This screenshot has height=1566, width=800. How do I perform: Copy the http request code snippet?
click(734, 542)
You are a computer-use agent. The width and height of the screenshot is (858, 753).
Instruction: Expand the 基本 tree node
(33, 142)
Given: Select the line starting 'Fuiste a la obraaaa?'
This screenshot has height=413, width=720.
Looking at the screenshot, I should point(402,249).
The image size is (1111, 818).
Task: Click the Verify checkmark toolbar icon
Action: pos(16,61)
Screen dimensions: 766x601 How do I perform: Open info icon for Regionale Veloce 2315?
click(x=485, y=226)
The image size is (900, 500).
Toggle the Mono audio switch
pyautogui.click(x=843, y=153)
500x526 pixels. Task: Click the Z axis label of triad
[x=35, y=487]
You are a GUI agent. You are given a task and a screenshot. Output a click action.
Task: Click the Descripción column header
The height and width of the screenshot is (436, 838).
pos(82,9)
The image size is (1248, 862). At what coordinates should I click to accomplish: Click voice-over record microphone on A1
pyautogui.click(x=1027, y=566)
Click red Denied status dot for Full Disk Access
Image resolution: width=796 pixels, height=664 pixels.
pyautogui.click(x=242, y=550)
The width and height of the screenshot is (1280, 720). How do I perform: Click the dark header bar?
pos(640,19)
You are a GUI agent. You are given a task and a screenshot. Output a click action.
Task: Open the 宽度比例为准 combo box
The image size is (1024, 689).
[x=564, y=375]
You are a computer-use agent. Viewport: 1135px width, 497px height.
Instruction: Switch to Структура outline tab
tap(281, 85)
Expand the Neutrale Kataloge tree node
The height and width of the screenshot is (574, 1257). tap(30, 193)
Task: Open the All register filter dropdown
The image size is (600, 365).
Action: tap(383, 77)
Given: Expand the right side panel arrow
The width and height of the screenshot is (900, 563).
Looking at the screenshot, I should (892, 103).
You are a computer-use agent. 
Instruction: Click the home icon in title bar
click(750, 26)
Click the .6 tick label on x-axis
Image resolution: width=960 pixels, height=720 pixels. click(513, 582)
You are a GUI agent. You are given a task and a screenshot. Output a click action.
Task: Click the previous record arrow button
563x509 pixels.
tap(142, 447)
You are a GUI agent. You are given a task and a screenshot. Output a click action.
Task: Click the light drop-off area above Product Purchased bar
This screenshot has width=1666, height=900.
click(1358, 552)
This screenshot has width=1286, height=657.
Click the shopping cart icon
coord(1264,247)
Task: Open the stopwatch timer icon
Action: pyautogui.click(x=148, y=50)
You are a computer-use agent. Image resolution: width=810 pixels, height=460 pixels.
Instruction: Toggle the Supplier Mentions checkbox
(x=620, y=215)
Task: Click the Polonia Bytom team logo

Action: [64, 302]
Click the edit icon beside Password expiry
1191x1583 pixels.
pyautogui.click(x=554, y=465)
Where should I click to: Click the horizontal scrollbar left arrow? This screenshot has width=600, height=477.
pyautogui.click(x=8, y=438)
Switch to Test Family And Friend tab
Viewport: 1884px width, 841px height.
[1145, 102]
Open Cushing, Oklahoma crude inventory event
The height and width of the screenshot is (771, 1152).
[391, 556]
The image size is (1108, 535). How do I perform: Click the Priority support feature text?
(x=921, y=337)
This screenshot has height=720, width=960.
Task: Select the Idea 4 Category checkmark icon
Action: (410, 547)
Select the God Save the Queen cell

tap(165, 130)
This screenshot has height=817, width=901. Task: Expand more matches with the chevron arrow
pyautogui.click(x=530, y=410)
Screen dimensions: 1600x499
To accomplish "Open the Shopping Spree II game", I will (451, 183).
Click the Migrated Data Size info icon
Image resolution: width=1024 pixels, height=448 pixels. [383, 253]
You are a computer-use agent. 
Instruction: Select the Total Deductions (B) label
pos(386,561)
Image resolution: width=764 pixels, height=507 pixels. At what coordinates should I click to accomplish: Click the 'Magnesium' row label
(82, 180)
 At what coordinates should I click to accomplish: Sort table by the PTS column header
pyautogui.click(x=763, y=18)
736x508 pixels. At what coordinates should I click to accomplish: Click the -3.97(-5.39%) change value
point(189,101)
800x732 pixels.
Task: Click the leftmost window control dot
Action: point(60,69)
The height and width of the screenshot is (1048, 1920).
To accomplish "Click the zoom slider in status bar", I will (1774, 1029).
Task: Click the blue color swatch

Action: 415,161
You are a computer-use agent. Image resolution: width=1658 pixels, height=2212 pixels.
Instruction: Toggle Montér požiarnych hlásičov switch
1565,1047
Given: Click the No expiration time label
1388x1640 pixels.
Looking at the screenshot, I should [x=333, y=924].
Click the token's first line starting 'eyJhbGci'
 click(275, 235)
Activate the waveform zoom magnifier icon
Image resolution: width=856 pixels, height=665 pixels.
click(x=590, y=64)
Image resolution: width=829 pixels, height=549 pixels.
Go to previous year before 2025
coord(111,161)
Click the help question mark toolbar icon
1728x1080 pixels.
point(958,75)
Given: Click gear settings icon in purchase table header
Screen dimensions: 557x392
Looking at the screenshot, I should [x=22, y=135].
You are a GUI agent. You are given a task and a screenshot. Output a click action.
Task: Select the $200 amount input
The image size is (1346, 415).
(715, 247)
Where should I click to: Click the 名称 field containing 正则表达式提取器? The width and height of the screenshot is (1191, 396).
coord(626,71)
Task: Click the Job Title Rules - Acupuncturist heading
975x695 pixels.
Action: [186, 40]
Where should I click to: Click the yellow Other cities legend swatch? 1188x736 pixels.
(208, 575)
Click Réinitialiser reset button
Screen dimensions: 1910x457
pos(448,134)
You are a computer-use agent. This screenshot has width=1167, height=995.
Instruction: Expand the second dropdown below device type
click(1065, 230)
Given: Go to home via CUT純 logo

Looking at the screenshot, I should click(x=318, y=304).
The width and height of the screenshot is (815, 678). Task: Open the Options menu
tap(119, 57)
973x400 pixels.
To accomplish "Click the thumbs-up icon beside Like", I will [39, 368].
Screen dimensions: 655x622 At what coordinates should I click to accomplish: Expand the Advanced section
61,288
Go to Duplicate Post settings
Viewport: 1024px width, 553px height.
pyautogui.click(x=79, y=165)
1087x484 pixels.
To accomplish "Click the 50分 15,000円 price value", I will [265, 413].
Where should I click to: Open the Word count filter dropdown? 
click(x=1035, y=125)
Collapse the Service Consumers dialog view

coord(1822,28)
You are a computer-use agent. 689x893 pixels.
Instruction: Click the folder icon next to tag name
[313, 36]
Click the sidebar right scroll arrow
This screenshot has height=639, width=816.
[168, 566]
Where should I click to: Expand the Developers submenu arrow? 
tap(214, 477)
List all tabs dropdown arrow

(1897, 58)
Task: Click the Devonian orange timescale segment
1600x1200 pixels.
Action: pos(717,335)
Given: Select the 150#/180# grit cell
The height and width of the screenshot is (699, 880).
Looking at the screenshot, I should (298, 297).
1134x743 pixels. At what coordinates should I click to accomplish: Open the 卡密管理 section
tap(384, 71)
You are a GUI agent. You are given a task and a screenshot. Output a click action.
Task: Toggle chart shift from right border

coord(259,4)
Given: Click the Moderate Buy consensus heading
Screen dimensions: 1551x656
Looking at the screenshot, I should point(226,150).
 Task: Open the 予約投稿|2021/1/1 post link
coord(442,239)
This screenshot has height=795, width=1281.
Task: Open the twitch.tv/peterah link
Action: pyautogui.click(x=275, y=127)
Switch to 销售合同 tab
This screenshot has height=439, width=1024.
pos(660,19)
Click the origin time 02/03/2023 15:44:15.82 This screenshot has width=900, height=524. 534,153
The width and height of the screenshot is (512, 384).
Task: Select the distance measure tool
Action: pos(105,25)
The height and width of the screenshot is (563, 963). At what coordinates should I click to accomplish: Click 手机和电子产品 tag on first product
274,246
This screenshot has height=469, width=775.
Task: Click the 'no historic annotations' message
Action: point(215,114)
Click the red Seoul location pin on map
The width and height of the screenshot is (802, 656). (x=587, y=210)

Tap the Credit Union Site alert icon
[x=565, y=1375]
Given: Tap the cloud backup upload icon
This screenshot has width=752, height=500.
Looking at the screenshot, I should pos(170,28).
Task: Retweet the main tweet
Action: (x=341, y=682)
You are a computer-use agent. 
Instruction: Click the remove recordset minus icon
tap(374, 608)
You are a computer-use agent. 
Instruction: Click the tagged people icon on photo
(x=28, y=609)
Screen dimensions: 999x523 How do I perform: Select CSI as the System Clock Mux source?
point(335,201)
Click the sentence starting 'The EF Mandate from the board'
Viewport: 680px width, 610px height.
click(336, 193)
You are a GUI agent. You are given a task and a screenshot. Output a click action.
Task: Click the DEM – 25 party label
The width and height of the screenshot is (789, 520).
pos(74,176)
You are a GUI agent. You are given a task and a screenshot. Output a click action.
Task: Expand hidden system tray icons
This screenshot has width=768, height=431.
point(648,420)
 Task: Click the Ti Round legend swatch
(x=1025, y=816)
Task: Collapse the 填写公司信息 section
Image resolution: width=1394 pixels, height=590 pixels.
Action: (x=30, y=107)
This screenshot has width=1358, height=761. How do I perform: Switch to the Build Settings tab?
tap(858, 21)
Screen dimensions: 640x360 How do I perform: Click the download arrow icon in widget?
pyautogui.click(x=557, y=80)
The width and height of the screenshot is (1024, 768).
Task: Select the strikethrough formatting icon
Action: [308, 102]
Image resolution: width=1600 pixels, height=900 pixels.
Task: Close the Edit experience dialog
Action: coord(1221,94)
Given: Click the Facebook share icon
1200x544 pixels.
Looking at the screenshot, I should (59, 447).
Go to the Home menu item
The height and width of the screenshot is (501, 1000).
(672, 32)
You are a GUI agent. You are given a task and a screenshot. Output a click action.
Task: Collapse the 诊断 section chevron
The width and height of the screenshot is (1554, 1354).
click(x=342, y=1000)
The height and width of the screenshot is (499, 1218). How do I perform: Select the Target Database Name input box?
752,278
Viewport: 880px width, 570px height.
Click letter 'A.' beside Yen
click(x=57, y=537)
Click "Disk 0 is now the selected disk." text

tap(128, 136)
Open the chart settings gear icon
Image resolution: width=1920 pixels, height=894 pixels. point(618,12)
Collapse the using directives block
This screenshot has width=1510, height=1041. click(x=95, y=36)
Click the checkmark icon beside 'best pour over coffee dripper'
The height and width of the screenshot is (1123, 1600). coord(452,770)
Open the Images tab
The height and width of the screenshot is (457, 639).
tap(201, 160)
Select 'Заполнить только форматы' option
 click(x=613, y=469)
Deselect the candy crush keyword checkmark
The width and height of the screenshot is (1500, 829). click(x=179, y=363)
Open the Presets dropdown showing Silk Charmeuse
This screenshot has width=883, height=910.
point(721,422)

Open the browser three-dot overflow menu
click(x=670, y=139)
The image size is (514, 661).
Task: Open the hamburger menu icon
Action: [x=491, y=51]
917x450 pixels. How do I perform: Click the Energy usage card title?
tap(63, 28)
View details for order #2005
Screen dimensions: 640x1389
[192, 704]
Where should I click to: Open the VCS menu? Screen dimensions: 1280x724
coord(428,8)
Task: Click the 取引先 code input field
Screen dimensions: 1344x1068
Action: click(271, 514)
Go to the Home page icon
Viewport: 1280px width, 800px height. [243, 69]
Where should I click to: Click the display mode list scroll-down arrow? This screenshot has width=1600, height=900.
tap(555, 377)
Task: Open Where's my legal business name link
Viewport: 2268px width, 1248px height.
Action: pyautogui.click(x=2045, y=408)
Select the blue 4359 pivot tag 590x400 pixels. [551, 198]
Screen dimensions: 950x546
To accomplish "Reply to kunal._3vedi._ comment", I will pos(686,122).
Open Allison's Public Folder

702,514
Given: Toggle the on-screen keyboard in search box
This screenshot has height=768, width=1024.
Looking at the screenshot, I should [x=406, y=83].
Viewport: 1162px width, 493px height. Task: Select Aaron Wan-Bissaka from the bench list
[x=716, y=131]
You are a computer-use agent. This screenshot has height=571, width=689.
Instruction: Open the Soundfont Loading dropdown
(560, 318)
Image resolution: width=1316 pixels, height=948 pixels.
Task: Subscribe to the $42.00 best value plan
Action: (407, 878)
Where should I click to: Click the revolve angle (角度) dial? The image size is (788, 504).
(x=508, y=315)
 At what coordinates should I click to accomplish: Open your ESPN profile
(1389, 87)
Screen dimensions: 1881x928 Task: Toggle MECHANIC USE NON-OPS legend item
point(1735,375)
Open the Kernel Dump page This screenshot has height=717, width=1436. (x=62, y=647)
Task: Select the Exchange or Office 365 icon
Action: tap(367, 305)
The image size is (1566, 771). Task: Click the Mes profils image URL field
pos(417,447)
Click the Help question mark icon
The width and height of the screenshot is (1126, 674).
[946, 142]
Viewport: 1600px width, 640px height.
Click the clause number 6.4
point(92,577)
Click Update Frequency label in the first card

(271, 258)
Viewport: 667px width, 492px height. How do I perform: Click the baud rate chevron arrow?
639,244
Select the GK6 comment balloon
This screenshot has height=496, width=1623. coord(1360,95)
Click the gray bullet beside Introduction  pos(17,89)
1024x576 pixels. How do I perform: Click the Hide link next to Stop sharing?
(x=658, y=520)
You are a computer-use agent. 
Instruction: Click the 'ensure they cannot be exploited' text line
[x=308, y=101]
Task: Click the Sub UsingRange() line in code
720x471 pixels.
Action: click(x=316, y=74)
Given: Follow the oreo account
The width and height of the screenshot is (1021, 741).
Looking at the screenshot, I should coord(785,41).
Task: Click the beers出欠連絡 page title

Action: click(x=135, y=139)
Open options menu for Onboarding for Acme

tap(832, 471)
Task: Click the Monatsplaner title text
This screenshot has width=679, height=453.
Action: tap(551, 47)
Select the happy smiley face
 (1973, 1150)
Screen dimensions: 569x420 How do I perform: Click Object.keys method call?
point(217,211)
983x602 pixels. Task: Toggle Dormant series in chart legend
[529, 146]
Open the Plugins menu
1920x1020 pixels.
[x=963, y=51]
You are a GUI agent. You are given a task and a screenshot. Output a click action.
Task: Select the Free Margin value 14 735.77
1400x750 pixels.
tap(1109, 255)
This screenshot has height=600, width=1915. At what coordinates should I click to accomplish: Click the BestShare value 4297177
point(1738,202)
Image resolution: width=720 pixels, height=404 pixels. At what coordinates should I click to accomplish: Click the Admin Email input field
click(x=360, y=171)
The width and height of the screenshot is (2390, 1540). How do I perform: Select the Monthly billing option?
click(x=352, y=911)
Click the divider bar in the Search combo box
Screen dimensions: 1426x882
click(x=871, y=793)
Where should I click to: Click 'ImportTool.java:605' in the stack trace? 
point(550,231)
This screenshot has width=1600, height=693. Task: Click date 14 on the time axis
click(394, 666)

#### Activity:
Every line above carrying the word "heading" needs to be shown.

#### Result of this exercise:
Task: Click the Job Title Rules - Acupuncturist heading
Given: Click the Moderate Buy consensus heading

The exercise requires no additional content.